その昔、もう何十年も前、教会の信徒講座で某神父様が神様と人間の関係を大海原の海の水と、水の中にひたされているスポンジにたとえて説明してくださったのです。水から取り出されればかさかさに干からびるスポンジも水のなかでは、ふかふかと形を保っています。
そのように人間という存在も大海原のような神様の中で生かされているのだというのです。海の中にあるスポンジが内側も外側も海水で満たされているように、人間も大きな大きな神様の中で内側も外側も神様で満たされているというわけです。
このあいだお亡くなりになった佐久間神父様の子供のための聖歌、わたしたちは魚のよう、神様の中でおよぐ、という歌を聞いたとき、あ、この歌はあれを歌っているのだと、この海水とスポンジのたとえを思い出したものでした。
そのうちにそれは人間と聖霊なる神様との関係でもあるとわかってきて、人間を内側からも外側からも生かしてくださっている聖霊なる神様に気づかされたのでした。
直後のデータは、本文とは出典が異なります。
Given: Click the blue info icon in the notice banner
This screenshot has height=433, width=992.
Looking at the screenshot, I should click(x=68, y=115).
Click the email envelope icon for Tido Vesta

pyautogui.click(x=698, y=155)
そうするとこのトマスの福音の言葉も不思議でもなんでもないと思ったわけです。人間の建てた建物や人間が築き上げた組織としての教会だろうと、それを生かし支えておいでなのは聖霊なる神様である以上、人間の考え、人間の思いを越えてこの教会が成り立っているのでしょう。そしてその時代、その時代に必要な方々が神様の手で選ばれ立てられている不思議な歴史を振り返ると、映画のおとぎ話どころではない本物の神秘を感じてしまいます。